Potential poll workers Melvin Martin (left hidden) and Michael Salmon learn how to thread paper into a voting machine on Monday, Nov. 5, 2018, at the St. Louis County Board of Elections in St. Ann. Last minute classes are taking place for standby or backup poll workers. Photo by J.B. Forbes, email@example.com
ST. ANN • St. Louis County has seen a record number of people cast absentee ballots, with 46,000 recorded even before the polls opened for absentees on Monday.
There were lines out the door all day Monday at the county’s four locations for absentee voting, and an additional 3,000 to 4,000 ballots arrived in the mail, suggesting the county could far exceed that record.

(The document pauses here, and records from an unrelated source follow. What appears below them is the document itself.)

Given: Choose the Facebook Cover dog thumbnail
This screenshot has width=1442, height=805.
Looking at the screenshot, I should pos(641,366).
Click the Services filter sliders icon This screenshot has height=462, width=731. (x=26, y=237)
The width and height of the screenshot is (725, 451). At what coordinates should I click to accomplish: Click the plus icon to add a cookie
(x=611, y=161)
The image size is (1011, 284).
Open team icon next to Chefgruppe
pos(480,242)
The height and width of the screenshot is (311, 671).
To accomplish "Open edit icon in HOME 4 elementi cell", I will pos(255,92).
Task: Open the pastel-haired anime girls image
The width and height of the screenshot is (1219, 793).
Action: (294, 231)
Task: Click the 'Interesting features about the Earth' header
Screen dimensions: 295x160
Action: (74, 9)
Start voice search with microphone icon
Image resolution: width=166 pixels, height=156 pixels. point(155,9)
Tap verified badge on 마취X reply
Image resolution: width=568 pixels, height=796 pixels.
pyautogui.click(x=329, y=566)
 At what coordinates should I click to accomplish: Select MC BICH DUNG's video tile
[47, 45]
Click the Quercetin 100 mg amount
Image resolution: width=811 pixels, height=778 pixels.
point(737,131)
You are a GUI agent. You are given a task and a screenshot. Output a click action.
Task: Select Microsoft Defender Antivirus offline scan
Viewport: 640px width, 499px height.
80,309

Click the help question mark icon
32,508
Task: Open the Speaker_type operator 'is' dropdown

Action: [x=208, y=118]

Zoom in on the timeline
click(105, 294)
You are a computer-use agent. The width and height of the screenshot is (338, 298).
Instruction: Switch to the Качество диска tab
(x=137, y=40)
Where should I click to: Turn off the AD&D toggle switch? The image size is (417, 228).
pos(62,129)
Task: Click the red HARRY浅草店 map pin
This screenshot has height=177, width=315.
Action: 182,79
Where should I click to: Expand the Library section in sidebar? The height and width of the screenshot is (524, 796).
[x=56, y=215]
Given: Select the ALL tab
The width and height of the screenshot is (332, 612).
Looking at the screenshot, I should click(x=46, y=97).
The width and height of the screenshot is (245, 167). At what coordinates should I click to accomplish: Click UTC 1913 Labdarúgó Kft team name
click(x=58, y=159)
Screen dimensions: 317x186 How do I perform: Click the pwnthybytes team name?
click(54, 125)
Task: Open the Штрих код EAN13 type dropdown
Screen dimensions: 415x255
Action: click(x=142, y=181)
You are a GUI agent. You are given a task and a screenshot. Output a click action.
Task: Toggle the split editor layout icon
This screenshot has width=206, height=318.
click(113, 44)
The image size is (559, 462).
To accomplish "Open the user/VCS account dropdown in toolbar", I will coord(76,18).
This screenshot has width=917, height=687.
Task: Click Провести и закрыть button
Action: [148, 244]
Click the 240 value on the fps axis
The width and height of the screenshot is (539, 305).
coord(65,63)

But elections officials also were fretting over the number of ballots that may arrive after 7 p.m. on Election Day and end up not counting. Both Republican Director Rick Stream and Democratic Director Eric Fey said mail delivery of the ballots to voters, and back to the board, has seemed slower this year.
A representative from the U.S. Postal Service could not be reached.
It was not known how large the scope of the problem was, or what impact it could have on vote totals. Fey said the board receives hundreds, sometimes thousands, of late ballots every year. Voters can request mail ballots six weeks before an election, but many wait until the last few weeks, or even days.
Election officials will be watching to see how many come in Wednesday or later.
Lizzie Green, 23, of Creve Coeur, moved to New York in October, too late to register there. She submitted a request to the St. Louis County Board of Elections on Oct. 3 for a mail ballot, and she received it on Oct. 27. She sent it back but is not sure it will arrive on time.
Jeff Hartman, of St. Louis County, said his son Andrew, a student at Purdue University in West Lafayette, Ind., requested a ballot about three weeks ago and received it in the mail on Saturday. He won’t be able to mail the ballot in time, so he was planning to leave after classes Monday to make a round trip back home.
Fey said postal officials have told the election board to expect delivery times of five to 11 days each way. He said voters aren’t leaving themselves enough time to get their ballot in.
But, he said, the Missouri Legislature made one change that should help matters. Next year, the deadline for requesting a mail ballot will be two Wednesdays before Election Day.